There were 1,540 positive tests per every 100,000 people in that age group during the week ending September 27 after soaring at the start of the new term.

But this has fallen consistently since then, dropping to just 1,461 per 100,000 in the seven-day spell ending October 2 – the most recent day figures are available for.

A similar trend is visible among 15 to 19-year-olds, which saw cases peak in the same seven-day window (651 per 100,000).
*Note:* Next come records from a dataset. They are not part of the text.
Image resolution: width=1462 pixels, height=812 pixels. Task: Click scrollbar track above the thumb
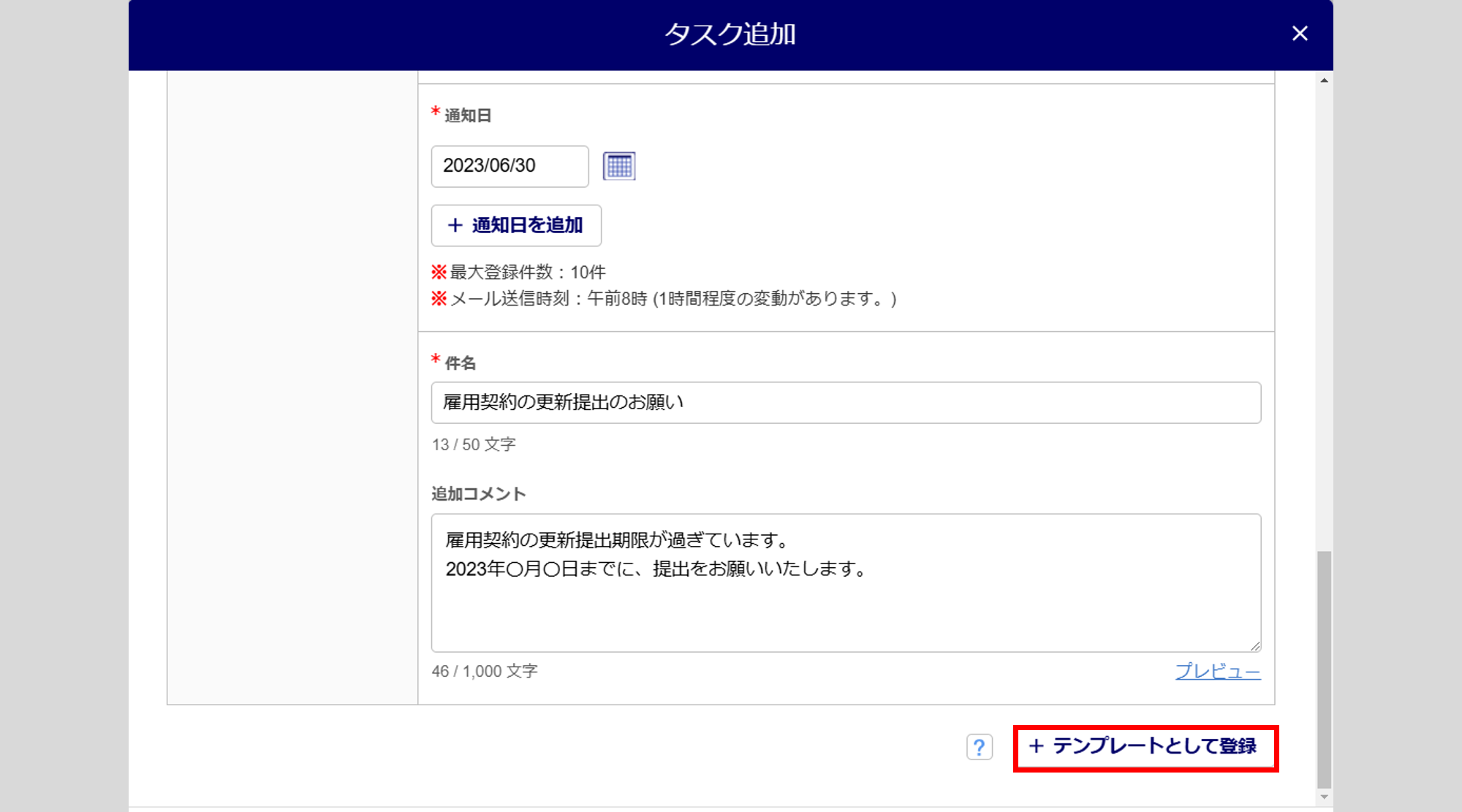[x=1324, y=314]
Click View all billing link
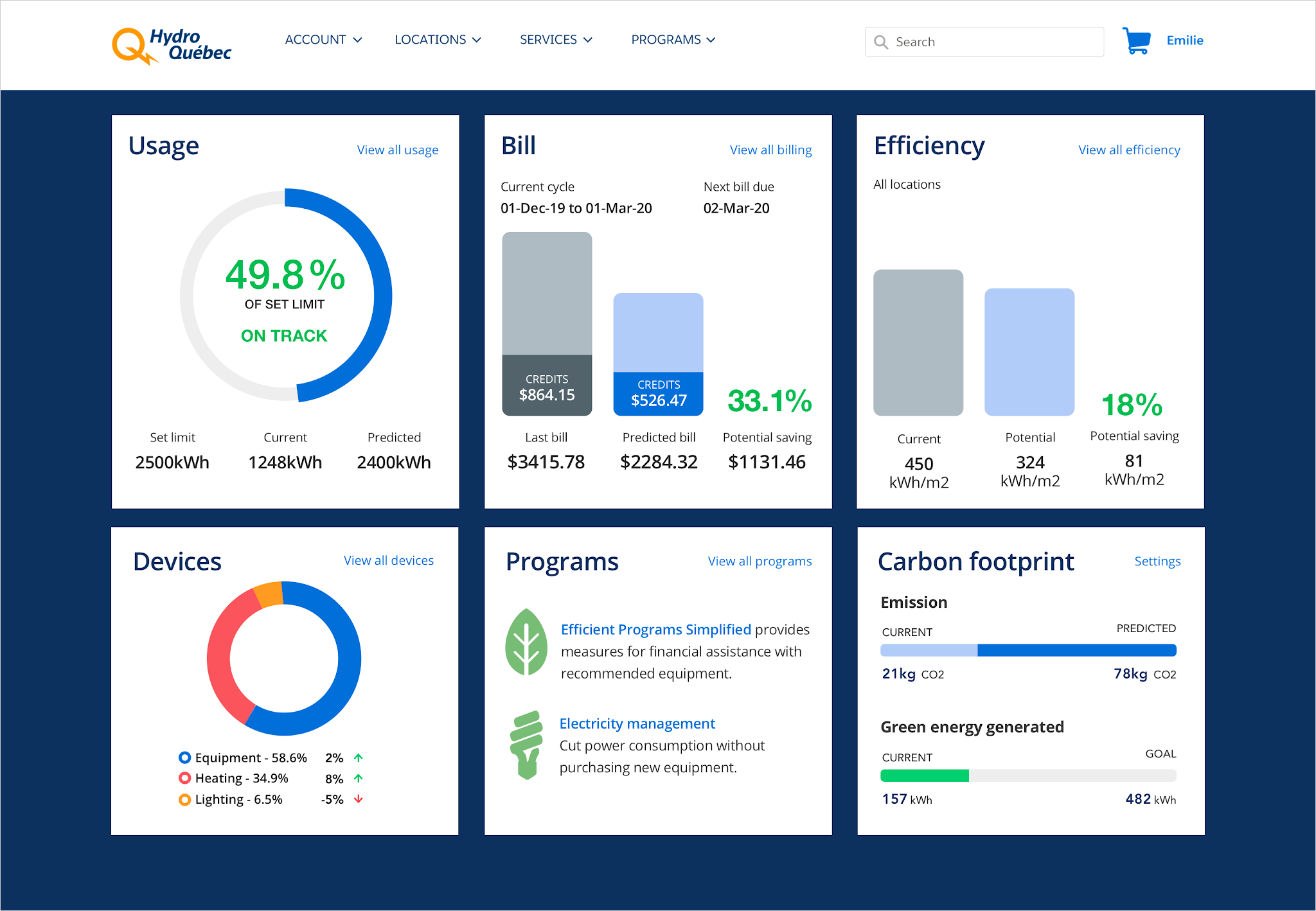 coord(770,150)
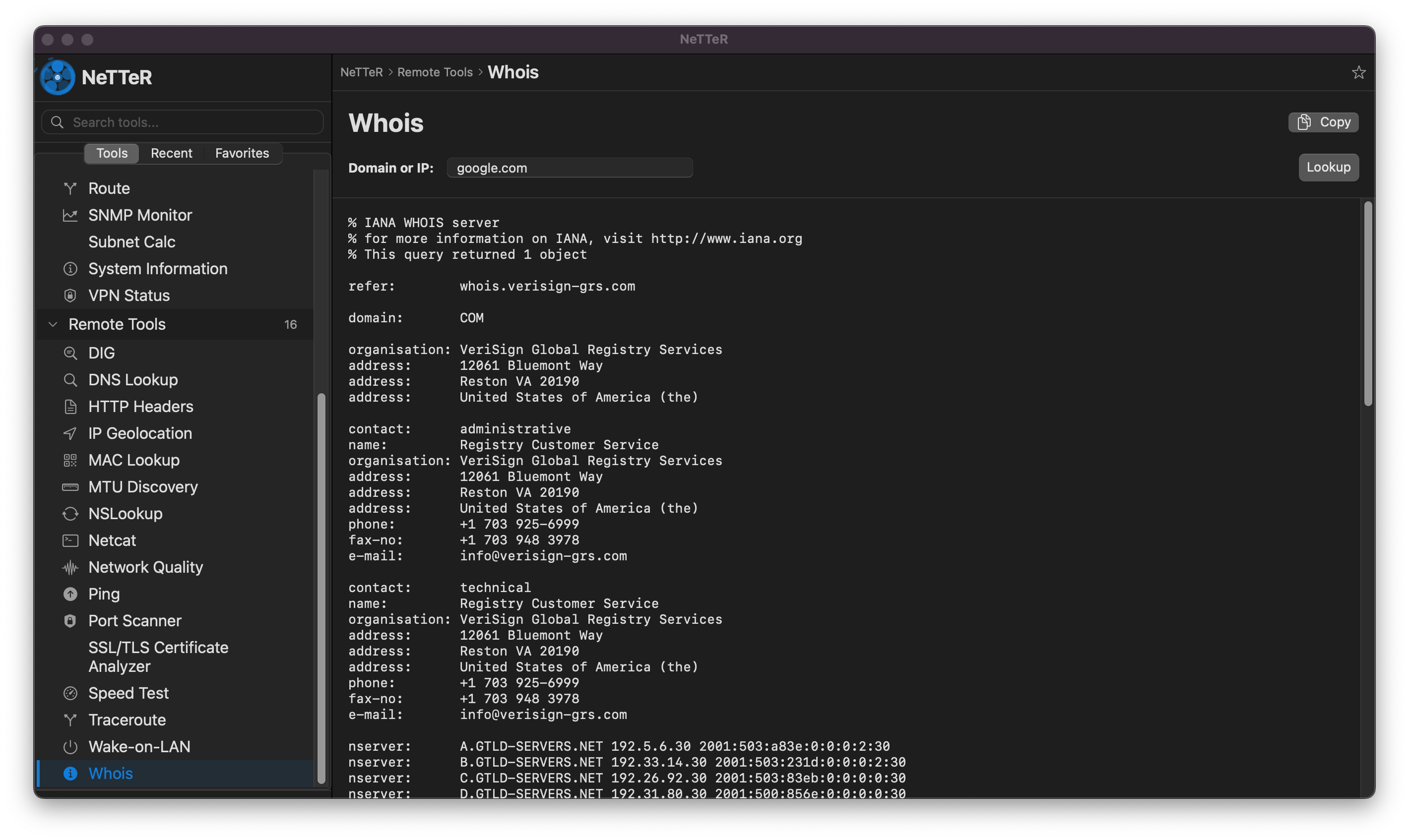Copy the Whois results
1409x840 pixels.
pos(1323,122)
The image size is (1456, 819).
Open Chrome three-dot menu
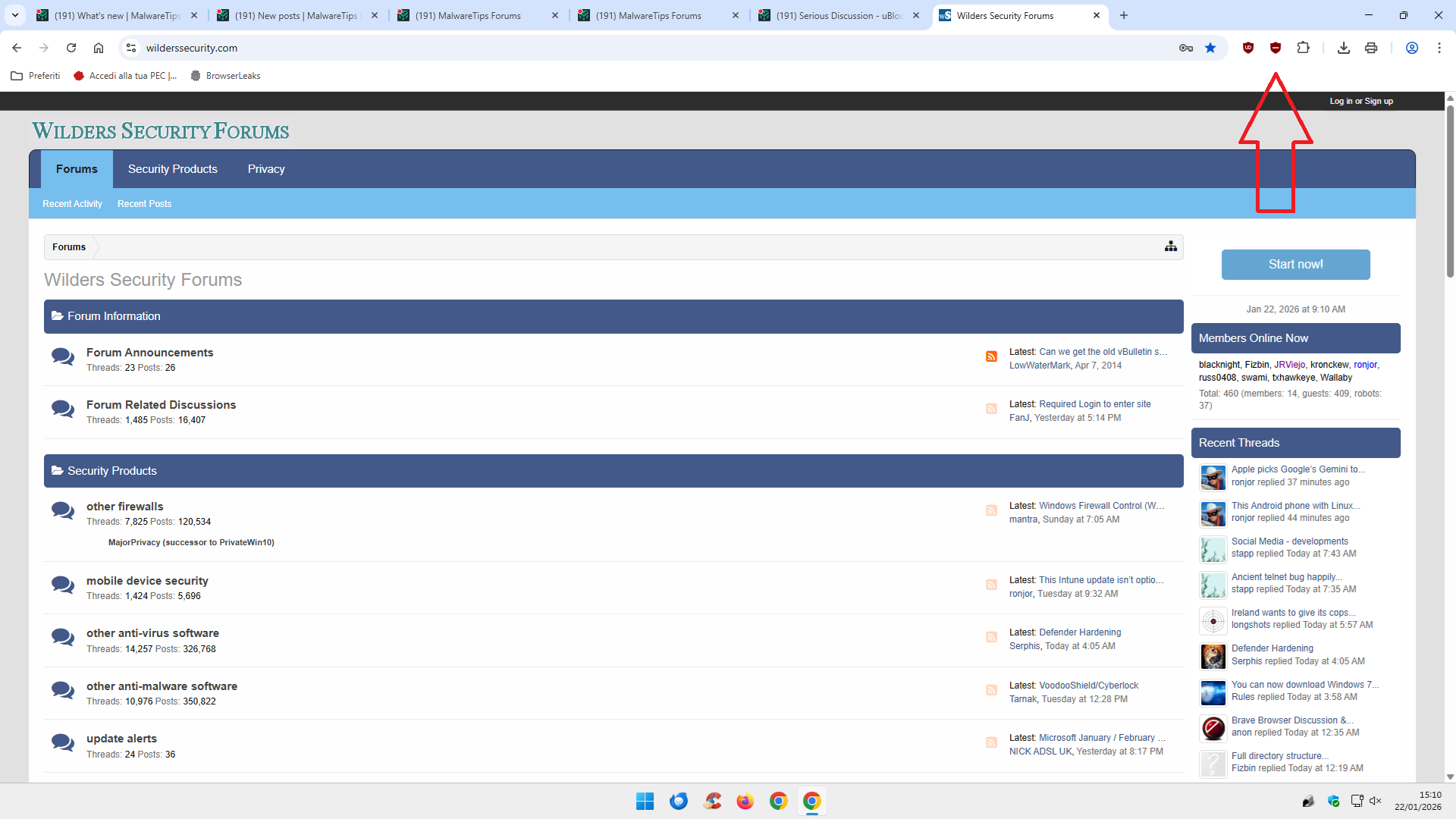pos(1439,48)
It now stands at 635 per 100,000.

And cases among five to nine-year-olds have been falling for nine days in a row after peaking at 569 per 100,000 on September 23. Some 487 per 100,000 in the cohort are now infected.

School children are largely unvaccinated and not required to wear masks, although they are regularly tested for the virus.

Meanwhile, cases are rising among people in their 50s, with up to 286 per 100,000 infected. 

Professor Paul Hunter, an expert in medicine at the University of East Anglia, told MailOnline some of the fall in the 10 to 14-year-old age group could be due to the start of immunisation in the age group.

Children aged 12 to 15 began getting Covid jabs from September 20. But he noted this cannot explain changes among those aged five to nine.  

Professor Sir Terence Stephenson, an expert in child health at the Great Ormond Street Institute of Child Health, told MailOnline cases could be falling because immunity levels are rising among young people and parents due to vaccines and natural infection.

Young people could also be following social distancing and wearing face coverings in and outside of school, he said. 

‘These data are good news but do not alter my support for the four CMO’s [chief medical officers’] recommendation to offer Covid vaccines to teenagers across the UK’, Professor Stephenson added. 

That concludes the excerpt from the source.